Date: November 18, 2025Attorney: Boris Peyzner

Joint check agreements may be used on construction projects to help alleviate an owner’s concern that the general contractor may fail to pay its subcontractors or material suppliers.  A joint check agreement is a contract between the owner, a general contractor and a subcontractors or supplier that requires payments to be made by the owner via check made payable to both the general contractor and the subcontractor or supplier.  Using this method, the check would need to be endorsed by both parties before it can be cashed. 

What are the risks associated with non-payment by a general contractor to its subcontractors or suppliers?

If a general contractor does not pay its subcontractor or material supplier, that entity can file a construction lien on the property which can lead to delays and litigation.  The filing of a lien can also cause an owner to default on its construction loan and result in significant legal expense to remove the lien or defend the litigation. 

Another concern is that the subcontractor or material supplier can decide to stop work or refuse to provide additional material – which can results in costly project delays.

Why are joint check agreements useful on construction projects? 

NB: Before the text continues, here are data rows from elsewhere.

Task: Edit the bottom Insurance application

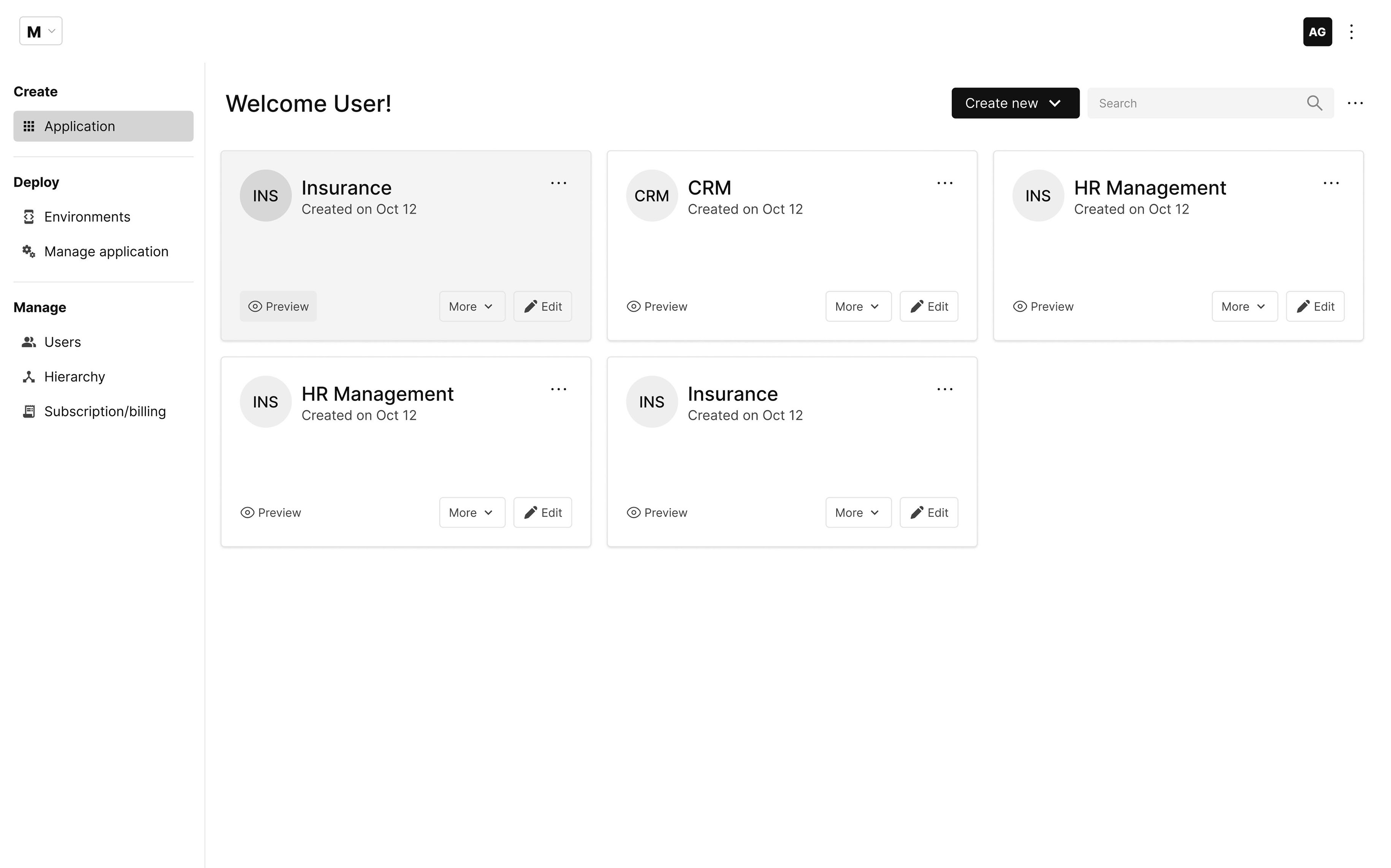Action: point(928,512)
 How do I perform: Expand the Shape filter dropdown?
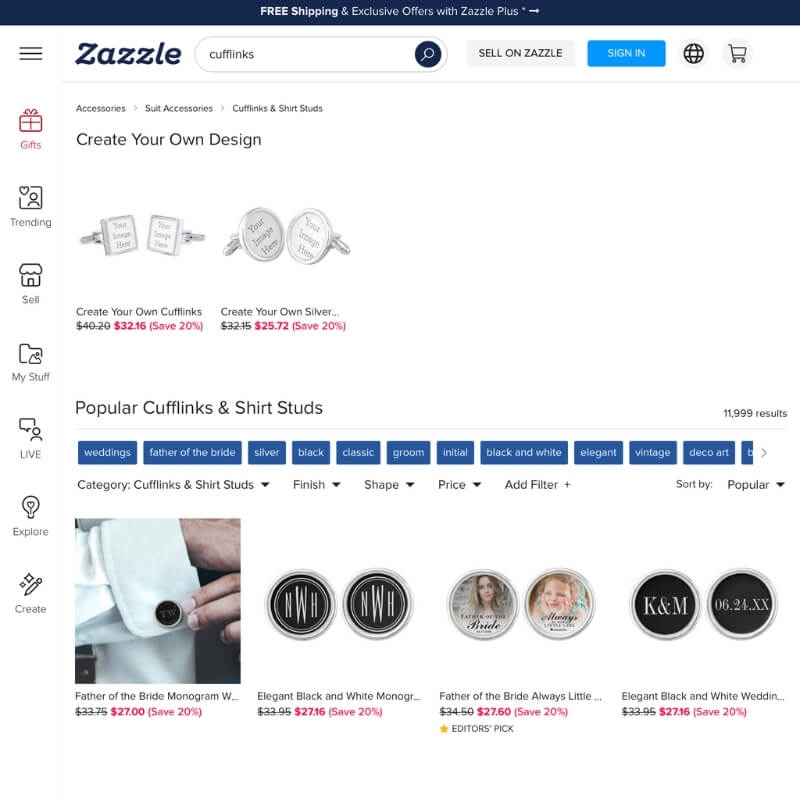click(x=389, y=485)
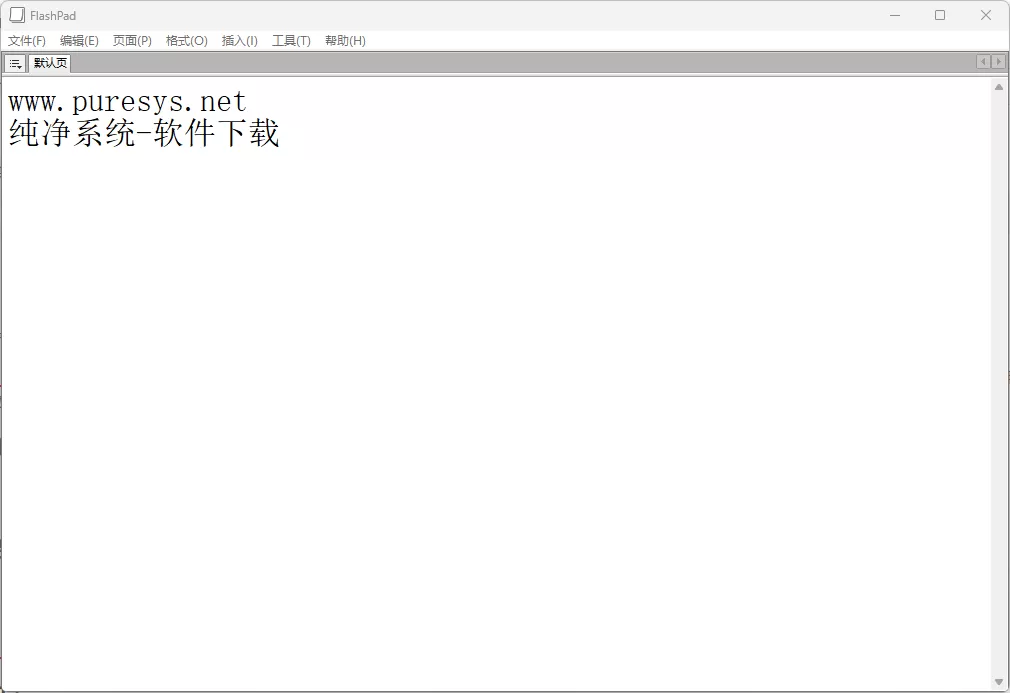This screenshot has width=1010, height=693.
Task: Select the 默认页 tab
Action: tap(49, 62)
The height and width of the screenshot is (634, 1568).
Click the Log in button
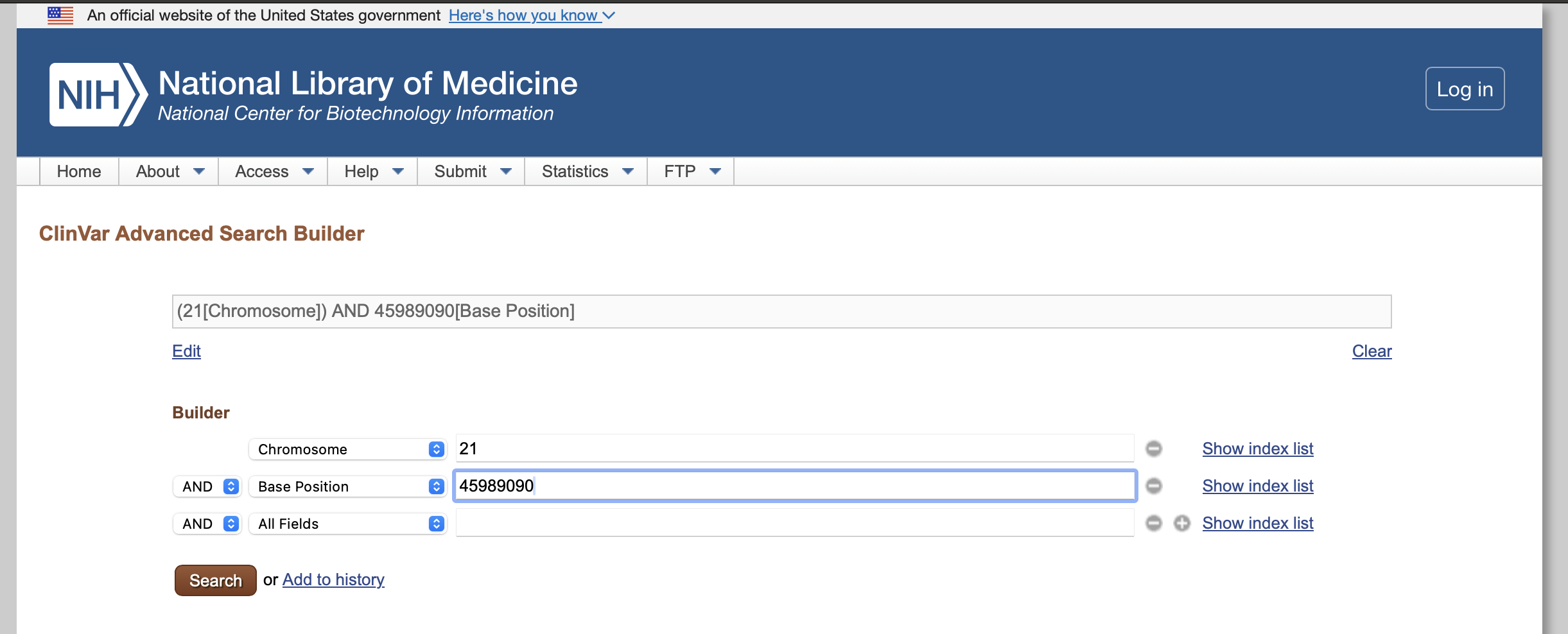1465,89
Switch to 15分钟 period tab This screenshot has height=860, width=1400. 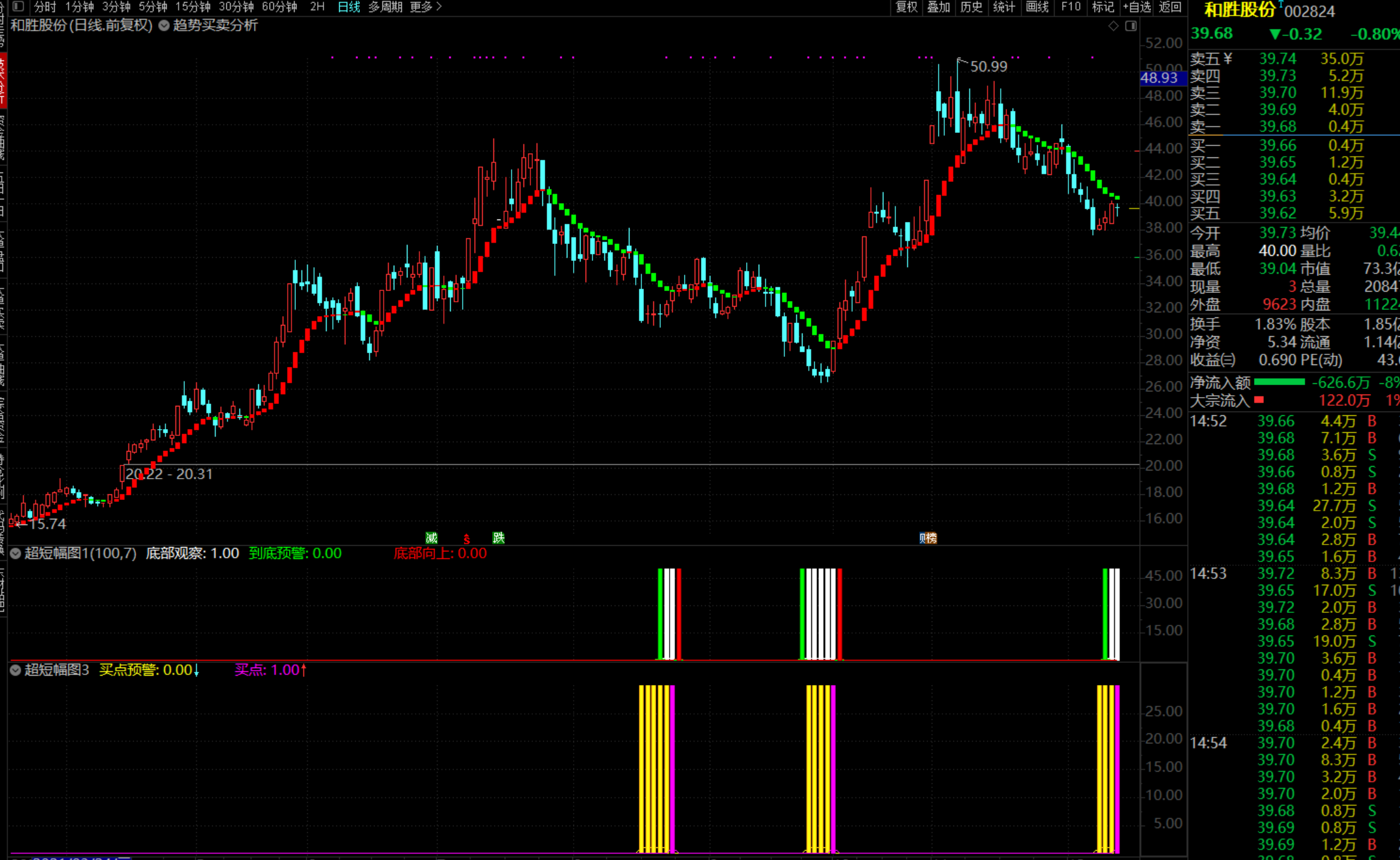[192, 7]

A joint check agreement is a useful tool for owners to ensure project progression by eliminating disputes or delays prevents caused by payment issues. It also prevents a general contractor from misusing project funds and ensures that lower-tier subcontractors or material suppliers receive direct payment.  Finally, it may encourage suppliers to extend credit to subcontractors because they do not need to be concerned about the risk of non-payment.